Text segment Block Start

Research from Search Engine Journal suggests that major LLMs are heavily influenced by organic search engine rankings - showing that you cannot neglect SEO in the pursuit of AI visibility.
The emergence of AI overviews, coupled with the increase in people using LLMs for search has led much of the digital marketing industry to hurriedly focus on optimisation for AI search.
This is often referred to as AEO (Answer Engine Optimisation), or GEO (Generative Engine Optimisation).
But there’s very little understanding of how LLMs actually select their citations. This leaves a knowledge gap for digital marketers who are looking to ensure their clients get good visibility in AI search.
But the latest research from Search Engine Journal indicates that the link between GEO and traditional SEO may be a lot closer than initially thought, with changes in SEO performance reflected in LLM visibility.
SEJ Research: AI Search Citations Reflect Organically Visibility
After an unconfirmed Google algorithm update in January 2026, SEJ identified 11 major websites that saw a significant loss of traffic to their new, blog or article-based folders.

Text segment Block End

Task description =>
In the article on SEO and AI search visibility, how many major websites did SEJ identify as losing significant traffic after the January 2026 algorithm update?

Provided information Block Start

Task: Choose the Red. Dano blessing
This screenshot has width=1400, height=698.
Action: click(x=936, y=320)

Provided information Block End
Provided information Block Start

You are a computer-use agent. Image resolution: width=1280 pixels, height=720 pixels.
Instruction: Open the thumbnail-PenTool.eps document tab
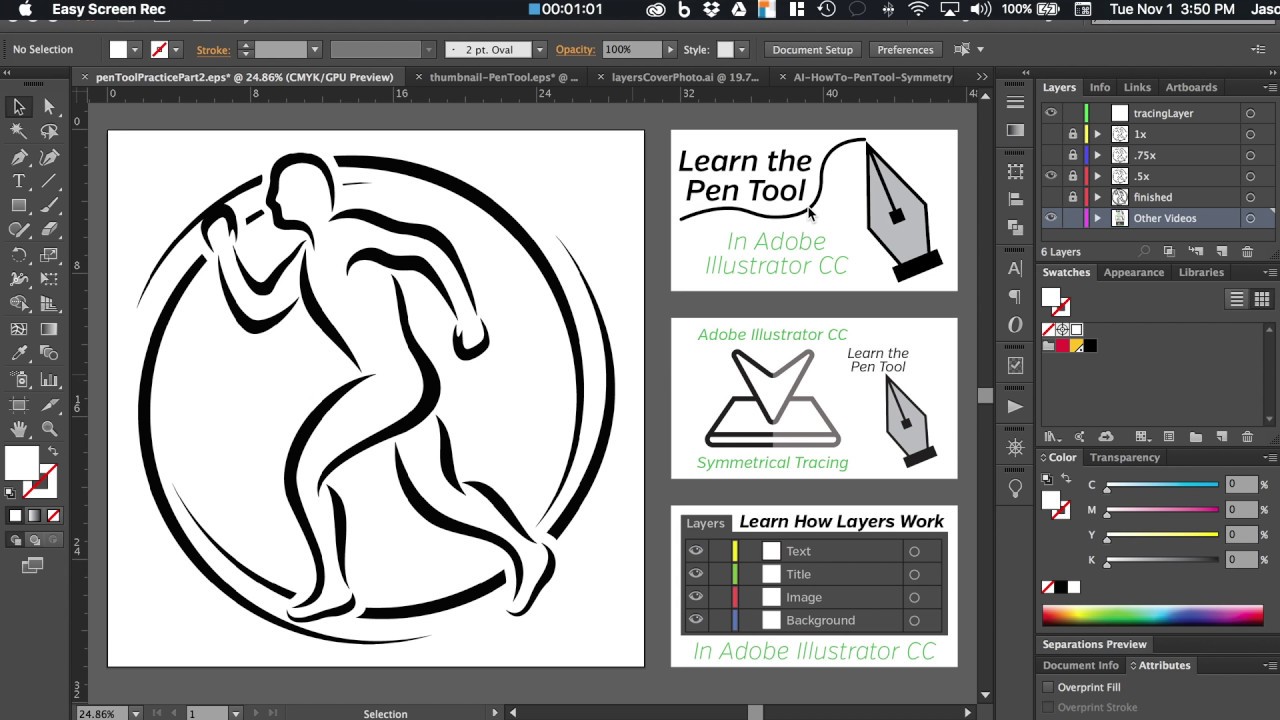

Provided information Block End

Output for this task =>
11 major websites.